▸ **Material shown**:
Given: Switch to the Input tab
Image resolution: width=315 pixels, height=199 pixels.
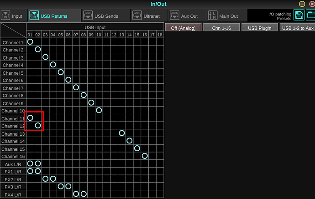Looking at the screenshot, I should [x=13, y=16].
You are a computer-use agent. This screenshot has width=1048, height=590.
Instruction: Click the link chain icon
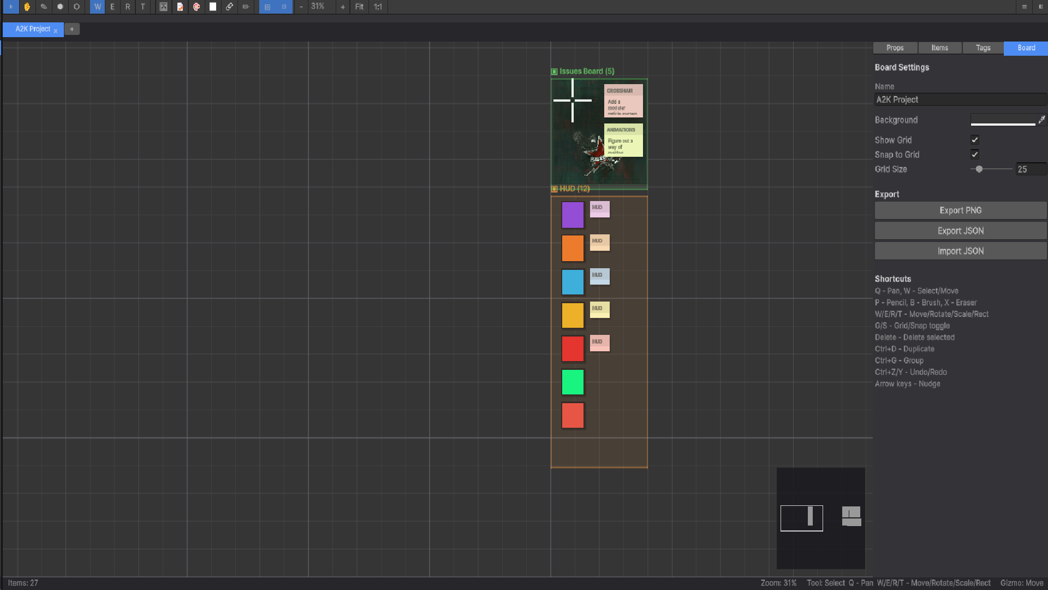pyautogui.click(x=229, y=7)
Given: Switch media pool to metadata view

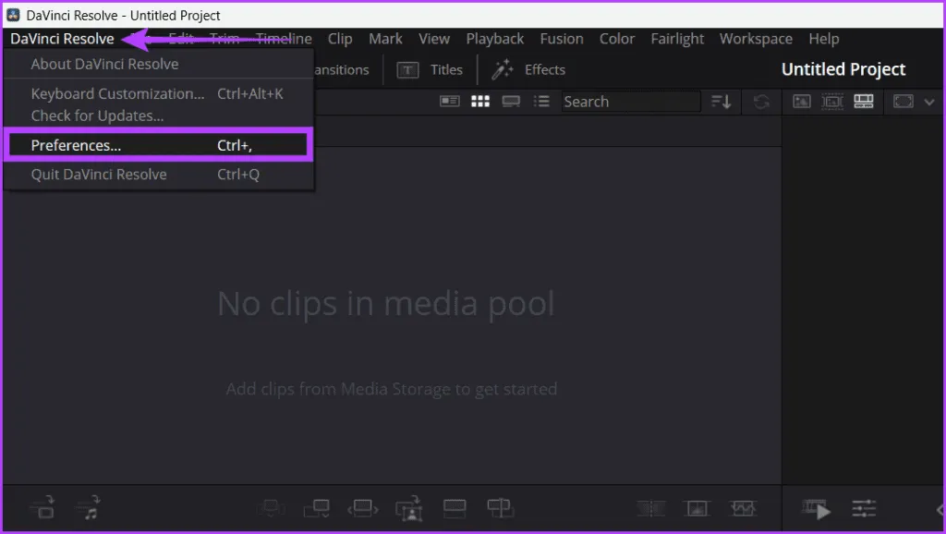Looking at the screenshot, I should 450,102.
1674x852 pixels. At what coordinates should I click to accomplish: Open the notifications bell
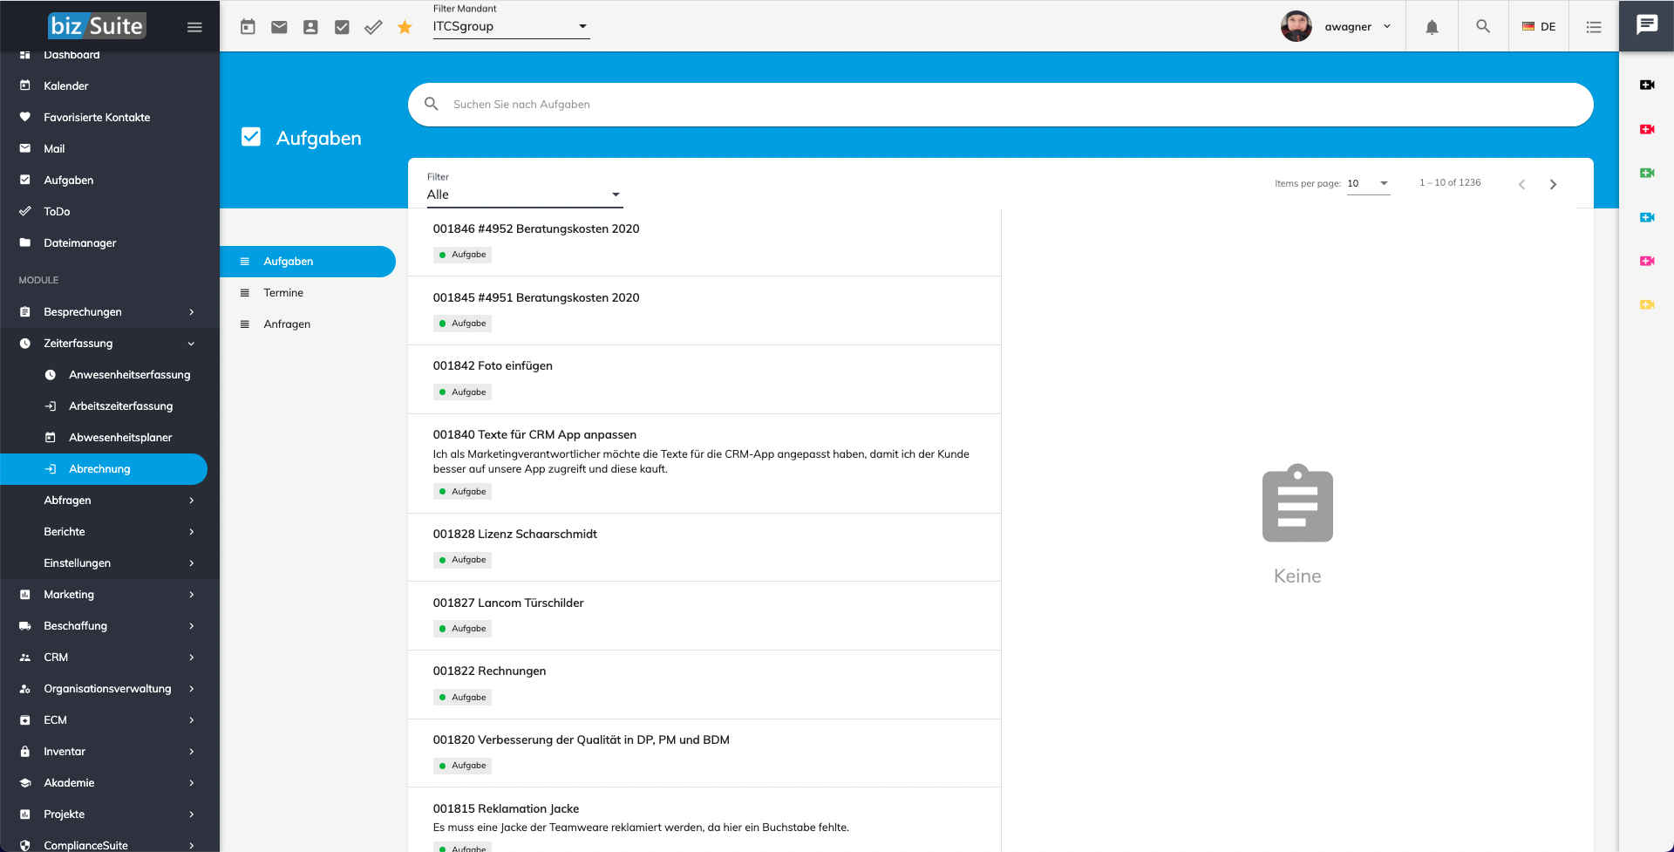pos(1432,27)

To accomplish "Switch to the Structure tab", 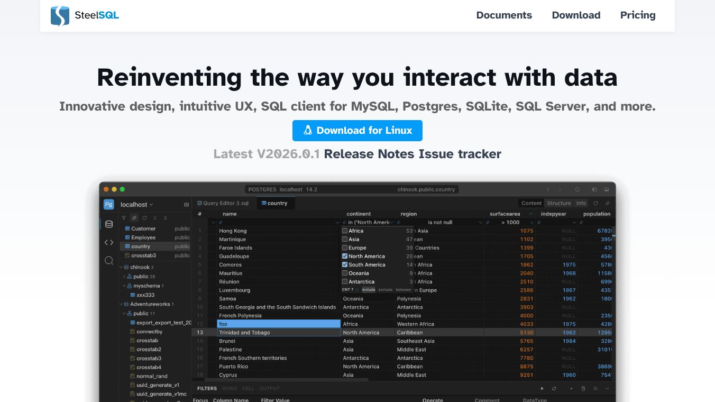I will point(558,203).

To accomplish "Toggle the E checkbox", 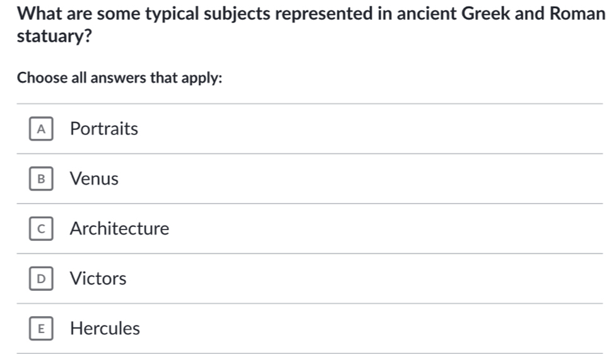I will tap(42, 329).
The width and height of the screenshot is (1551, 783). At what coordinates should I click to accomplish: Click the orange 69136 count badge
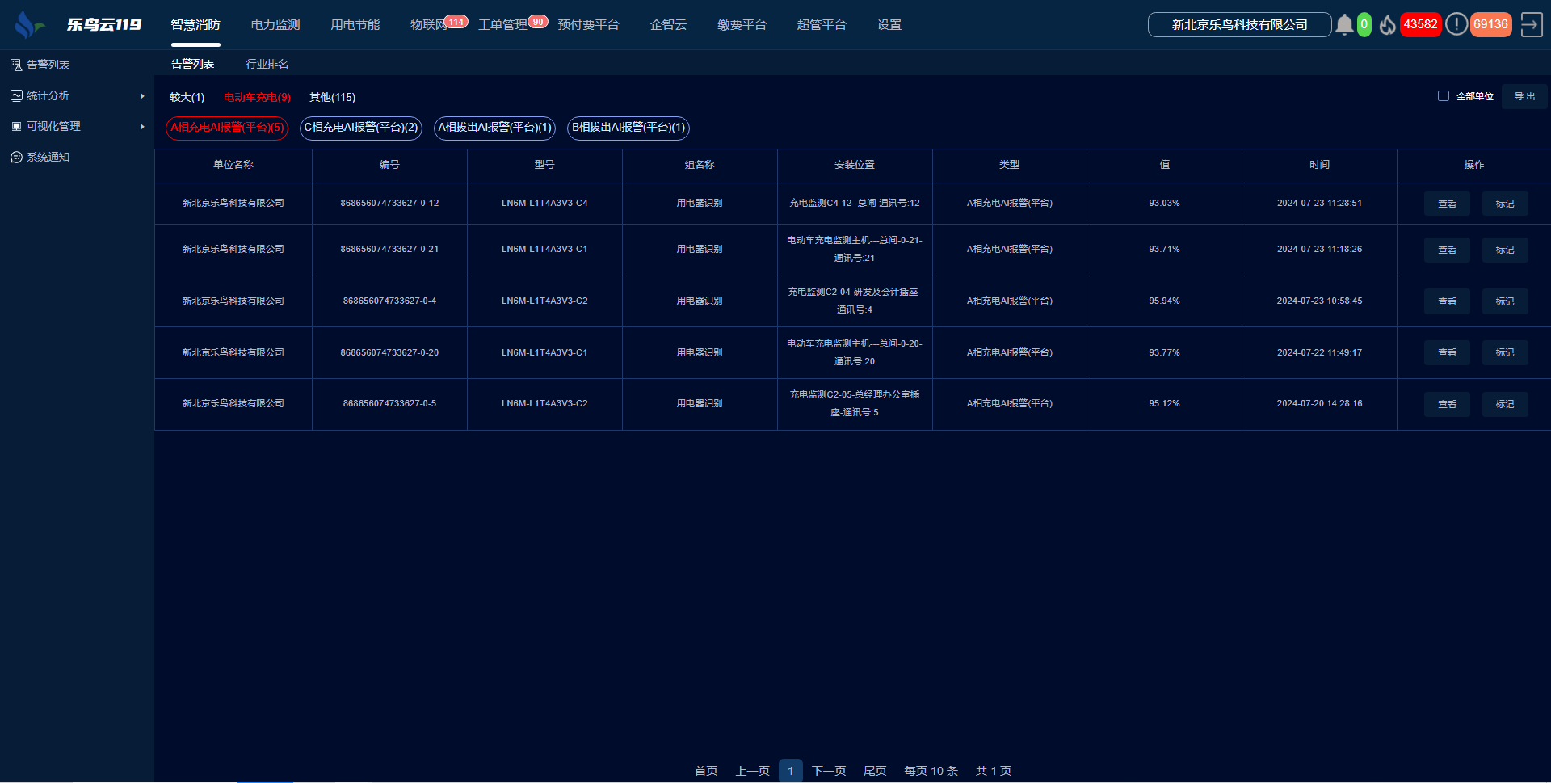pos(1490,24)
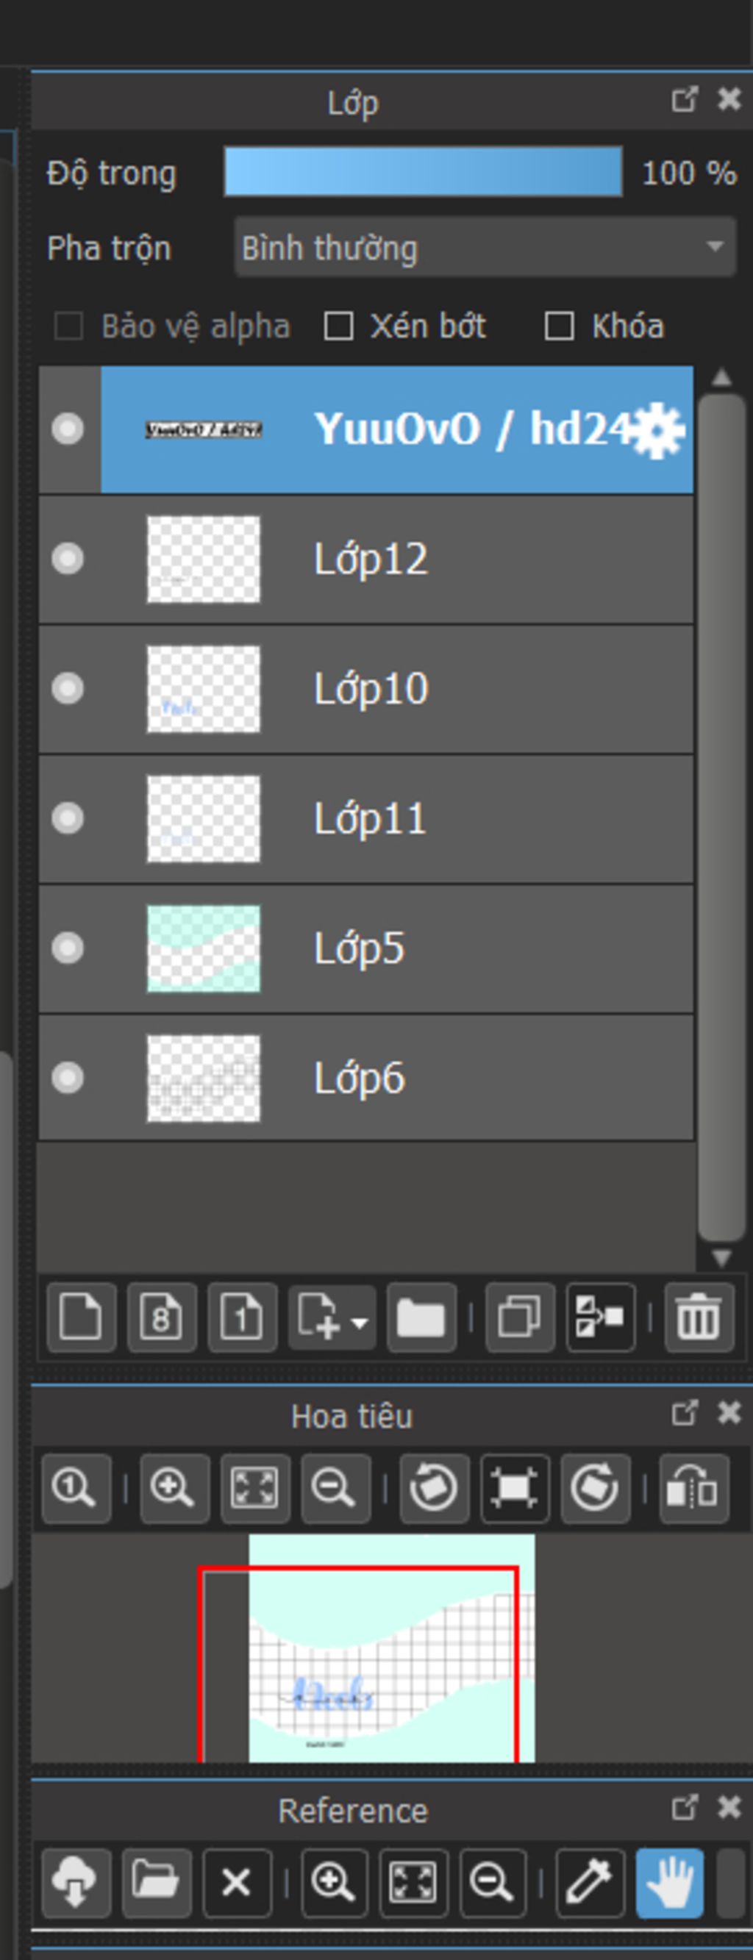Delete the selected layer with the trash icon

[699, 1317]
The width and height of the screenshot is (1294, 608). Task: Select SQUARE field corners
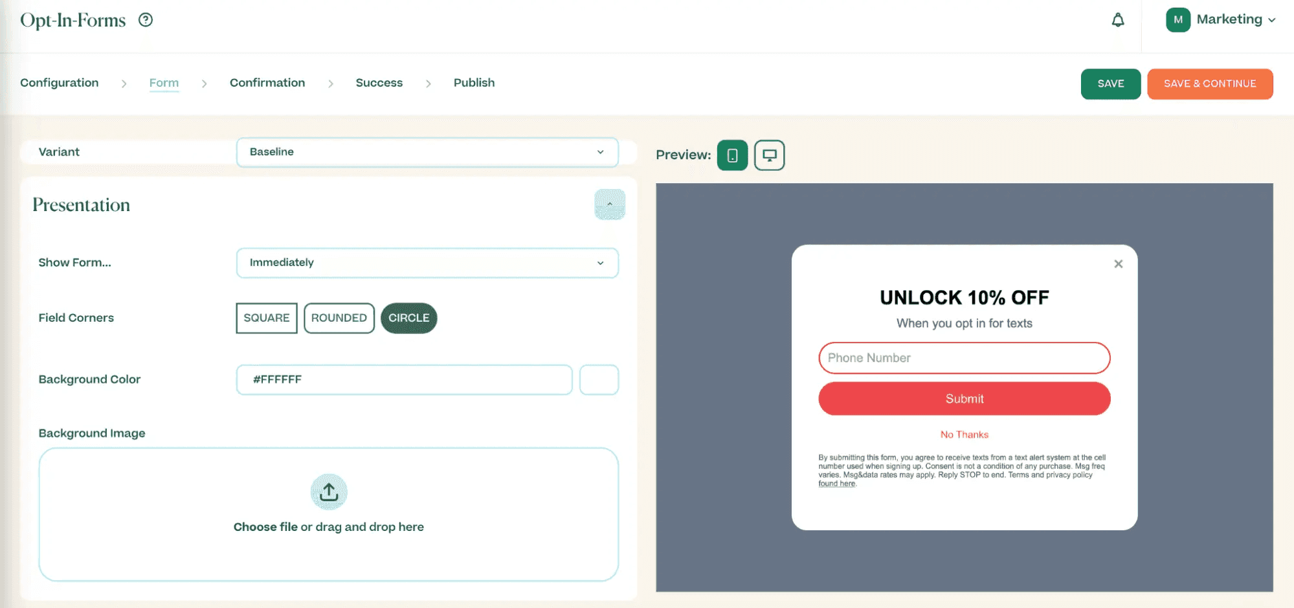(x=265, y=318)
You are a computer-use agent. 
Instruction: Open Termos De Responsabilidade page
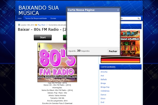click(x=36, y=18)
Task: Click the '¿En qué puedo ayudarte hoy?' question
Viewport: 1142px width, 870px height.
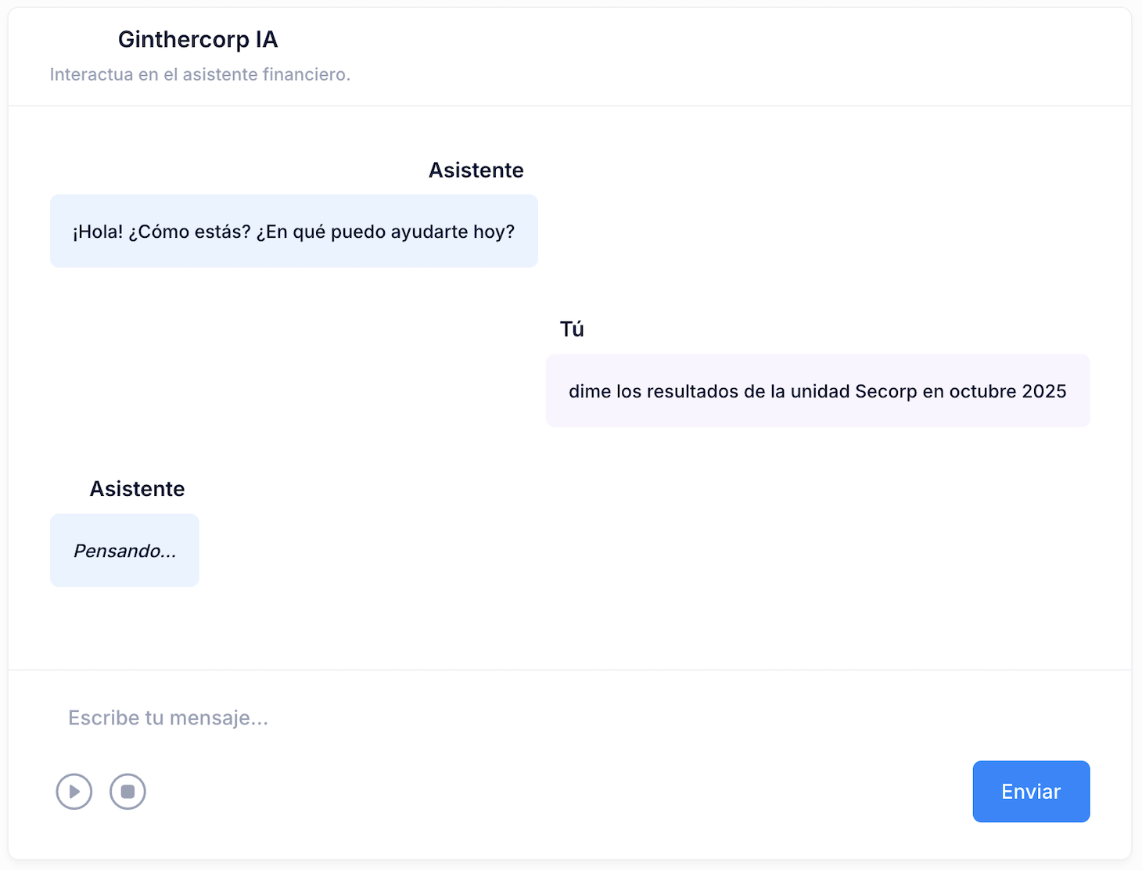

▸ **Exercise objective**: Rewrite the records starting with the line that contains "The width and height of the screenshot is (1551, 783)." and going on through the end of the records, replacing "Instruction" with "Goal" and keeping everything else unchanged. Leave the pictures out of your answer.

▸ **Task output**:
The width and height of the screenshot is (1551, 783). At what coordinates should I click to accomplish: Click the orange 69136 count badge
pos(1490,24)
Delete the selected layer with the trash icon

[699, 1317]
The width and height of the screenshot is (1294, 608). Task: Select SQUARE field corners
(x=265, y=318)
You are a computer-use agent. 
Goal: Open Termos De Responsabilidade page
click(x=36, y=18)
Task: Click the '¿En qué puedo ayudarte hoy?' question
Viewport: 1142px width, 870px height.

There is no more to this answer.